• **Stated task**
Copy out the rows between the line containing "Task: Open GLOBAL EDITIONS in the nav bar" and the line containing "tap(572, 151)", inclusive, reproducing them verbatim and nothing else.

• **Rows**
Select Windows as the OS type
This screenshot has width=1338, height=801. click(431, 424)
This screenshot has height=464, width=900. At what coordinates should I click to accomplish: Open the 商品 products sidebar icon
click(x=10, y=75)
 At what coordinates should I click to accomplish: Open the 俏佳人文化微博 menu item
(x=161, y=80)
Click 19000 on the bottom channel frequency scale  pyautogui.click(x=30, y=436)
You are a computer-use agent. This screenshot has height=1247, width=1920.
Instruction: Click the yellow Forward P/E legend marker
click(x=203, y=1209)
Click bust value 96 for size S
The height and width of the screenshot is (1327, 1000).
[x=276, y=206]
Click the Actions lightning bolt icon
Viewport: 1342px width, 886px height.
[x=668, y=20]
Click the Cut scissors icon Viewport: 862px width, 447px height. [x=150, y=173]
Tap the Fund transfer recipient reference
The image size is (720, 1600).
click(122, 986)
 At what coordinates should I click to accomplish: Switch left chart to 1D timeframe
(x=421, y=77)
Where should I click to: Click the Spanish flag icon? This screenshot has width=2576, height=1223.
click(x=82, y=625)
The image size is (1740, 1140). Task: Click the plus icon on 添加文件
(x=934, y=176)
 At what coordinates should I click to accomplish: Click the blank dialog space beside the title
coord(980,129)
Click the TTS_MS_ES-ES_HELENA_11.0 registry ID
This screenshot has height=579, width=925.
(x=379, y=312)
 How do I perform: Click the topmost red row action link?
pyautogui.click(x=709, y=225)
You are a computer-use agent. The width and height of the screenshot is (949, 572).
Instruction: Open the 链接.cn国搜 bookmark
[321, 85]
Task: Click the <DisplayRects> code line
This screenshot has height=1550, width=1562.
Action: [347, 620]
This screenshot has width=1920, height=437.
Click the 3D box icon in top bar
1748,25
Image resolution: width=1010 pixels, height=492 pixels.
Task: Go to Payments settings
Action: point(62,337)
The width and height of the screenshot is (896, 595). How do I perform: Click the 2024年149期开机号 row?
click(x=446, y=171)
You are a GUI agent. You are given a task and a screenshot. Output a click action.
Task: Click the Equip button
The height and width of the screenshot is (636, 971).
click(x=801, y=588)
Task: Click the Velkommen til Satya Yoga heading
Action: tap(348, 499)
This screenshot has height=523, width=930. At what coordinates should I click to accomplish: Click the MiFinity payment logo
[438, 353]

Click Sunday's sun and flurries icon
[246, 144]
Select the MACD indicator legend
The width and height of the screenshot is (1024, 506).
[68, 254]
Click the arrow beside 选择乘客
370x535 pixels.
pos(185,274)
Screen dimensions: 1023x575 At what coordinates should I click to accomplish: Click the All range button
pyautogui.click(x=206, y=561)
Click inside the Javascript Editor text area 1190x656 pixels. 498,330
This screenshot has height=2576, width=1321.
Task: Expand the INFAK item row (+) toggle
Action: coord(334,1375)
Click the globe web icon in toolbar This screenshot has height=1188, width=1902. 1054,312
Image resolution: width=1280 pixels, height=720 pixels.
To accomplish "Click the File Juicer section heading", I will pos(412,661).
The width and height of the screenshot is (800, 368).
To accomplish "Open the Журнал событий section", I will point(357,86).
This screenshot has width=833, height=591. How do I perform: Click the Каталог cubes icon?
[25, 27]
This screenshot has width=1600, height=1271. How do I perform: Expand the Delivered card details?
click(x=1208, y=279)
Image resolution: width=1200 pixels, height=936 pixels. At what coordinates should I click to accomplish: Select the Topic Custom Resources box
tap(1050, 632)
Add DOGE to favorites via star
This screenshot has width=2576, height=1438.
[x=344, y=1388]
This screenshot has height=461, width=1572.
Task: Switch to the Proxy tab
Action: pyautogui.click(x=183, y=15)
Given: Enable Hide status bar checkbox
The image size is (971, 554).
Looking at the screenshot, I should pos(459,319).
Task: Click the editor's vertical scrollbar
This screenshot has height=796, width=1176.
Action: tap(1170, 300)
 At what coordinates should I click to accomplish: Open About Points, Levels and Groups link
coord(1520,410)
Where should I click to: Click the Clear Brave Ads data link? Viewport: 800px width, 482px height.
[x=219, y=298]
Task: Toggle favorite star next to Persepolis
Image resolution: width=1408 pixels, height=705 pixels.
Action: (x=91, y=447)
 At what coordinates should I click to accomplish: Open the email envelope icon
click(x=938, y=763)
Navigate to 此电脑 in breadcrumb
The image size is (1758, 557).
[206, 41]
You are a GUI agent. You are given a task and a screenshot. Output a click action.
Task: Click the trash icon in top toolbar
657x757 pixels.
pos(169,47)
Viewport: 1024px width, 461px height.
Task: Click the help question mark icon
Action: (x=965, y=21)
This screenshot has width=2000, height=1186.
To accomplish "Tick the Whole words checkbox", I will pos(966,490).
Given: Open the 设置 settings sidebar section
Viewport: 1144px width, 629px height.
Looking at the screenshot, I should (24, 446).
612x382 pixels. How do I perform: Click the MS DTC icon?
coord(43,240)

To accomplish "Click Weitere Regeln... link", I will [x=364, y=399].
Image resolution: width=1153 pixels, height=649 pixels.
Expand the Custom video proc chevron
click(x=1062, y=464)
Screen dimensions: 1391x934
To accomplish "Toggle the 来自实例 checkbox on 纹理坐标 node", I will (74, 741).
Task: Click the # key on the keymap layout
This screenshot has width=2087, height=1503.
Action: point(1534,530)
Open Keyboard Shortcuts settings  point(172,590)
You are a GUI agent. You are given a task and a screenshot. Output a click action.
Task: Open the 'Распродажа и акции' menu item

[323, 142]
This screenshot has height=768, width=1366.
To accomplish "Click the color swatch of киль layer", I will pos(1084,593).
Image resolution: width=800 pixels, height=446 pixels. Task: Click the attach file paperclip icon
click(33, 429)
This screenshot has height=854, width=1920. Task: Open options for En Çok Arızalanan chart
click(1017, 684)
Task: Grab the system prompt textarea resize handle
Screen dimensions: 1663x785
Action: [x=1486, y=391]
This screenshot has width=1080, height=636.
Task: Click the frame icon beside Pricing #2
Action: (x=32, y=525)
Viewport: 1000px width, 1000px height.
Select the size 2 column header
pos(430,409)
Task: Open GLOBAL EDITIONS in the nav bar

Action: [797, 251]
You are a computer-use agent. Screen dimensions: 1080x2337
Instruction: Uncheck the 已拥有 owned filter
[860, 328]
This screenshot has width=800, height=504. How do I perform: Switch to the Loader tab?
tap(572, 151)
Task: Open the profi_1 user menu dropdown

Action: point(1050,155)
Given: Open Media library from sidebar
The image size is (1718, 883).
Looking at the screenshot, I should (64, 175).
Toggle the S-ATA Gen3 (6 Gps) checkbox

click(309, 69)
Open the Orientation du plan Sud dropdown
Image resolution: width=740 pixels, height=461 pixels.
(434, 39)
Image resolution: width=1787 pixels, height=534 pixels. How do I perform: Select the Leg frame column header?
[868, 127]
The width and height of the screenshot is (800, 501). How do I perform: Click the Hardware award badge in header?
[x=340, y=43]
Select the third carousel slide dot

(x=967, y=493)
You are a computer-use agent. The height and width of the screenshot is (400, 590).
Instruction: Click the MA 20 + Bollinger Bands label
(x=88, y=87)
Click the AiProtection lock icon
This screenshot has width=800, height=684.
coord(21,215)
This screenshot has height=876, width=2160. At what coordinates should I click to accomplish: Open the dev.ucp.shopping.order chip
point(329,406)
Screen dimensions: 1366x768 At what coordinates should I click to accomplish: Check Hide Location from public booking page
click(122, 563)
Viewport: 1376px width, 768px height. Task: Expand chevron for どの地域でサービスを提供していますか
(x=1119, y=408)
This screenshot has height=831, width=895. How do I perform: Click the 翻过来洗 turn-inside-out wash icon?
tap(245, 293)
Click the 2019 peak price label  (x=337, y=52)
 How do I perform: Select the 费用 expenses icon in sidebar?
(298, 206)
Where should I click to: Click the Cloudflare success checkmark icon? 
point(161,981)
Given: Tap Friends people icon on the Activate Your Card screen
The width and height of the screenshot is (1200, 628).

• **Exercise result**
Task: Open GLOBAL EDITIONS in the nav bar

Action: [797, 251]
You are a computer-use agent. Screen dimensions: 1080x2337
Instruction: Uncheck the 已拥有 owned filter
[860, 328]
This screenshot has width=800, height=504. How do I perform: Switch to the Loader tab?
tap(572, 151)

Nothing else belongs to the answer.